I have resisted buying myself a grinder for a number of reasons. Firstly, laziness.  Grinding up your own coffee is a great idea on a weekend when you have the time to spend getting out the machine and doing your thing, but on weekdays, when it's a choice between using something pre-ground or having time to put on makeup, I know which one I choose.

Also, my kitchen cupboards (and most of my living room storage) is already groaning with gadgets, food mixers, processors, burners, weighers, mashers, slicers, dicers and freezers.  It is now instinctual for me to resist the temptation to buy yet another single use machine to add to the pile.  And, finally, I have actually been trying to save some money.  Another shock-horror moment, I know.  But when a wonderful gift voucher from my personal kitchen-crack-house of choice (Essential Ingredient) came my way, it seemed time to give into the inevitable and buy myself a grinder.

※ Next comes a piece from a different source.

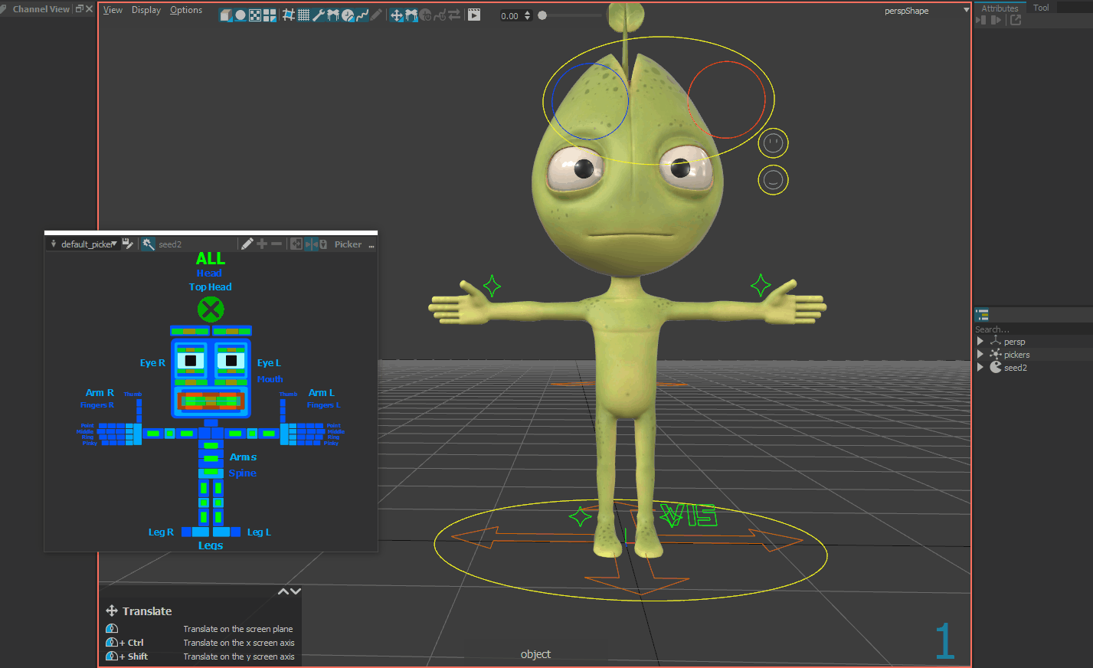Expand the pickers node in the outliner

tap(980, 354)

Luckily, they had a pretty reasonably priced Bodum option in a pretty cherry red (yes, I am indeed that shallow) at just on $70.  I should point out that the next price point was around the $300 mark - a Kitchenaid coffee grinder the colour of clotted cream.  This, however, was not only ridiculously out of my price range, but was also about three times as large as my new Bodum.  I figured if I was going to give over precious storage space to this new gadget, then I could at least be sensible about it.  The choice was pretty easy (although I still find myself staring longly in the window at the Kitchenaid from time to time).

So this is my new Bodum coffee grinder...


It's pretty straightforward to use.  Insert beans (the lid is a helpful measure for the maximum amount to add), plug in, pop on the lid and press the black button on the side.  You can see through the clear lid to check whether it's hit the consistency you want.  Done and done.  It's relatively easy to clean too.  No water or soap, just a brush or soft cloth.  I would note that the rubber external casing has a bit of static to it, which makes it hard to get it 100% clear of grinds, but it's not an insurmountable issue.




I am pleased Bodum's kept this so intuitively easy to use.  I already have a Bodum stick blender in a gorgeous duck egg blue, and it's a reliable and aesthetically pleasing addition to the kitchen.  As with the stick blender, which doesn't get used every day, I can't say that I will be brushing off the grinder every morning to grind my coffee up fresh, but it will definitely be whipped out on the weekends for some fresh ground java while I potter around in my robe.

Finally, one last little feature I love is the small winding do-hickey underneath the grinder for the electrical cord - it even has a little mouse-door for the last little bit of the cord to peek out of.  It's a thoughtful design detail I appreciate.



Oh, and the freshly ground coffee was pretty darn good too!  Smoky, flavourful and heart-startingly good.  Just as coffee should be.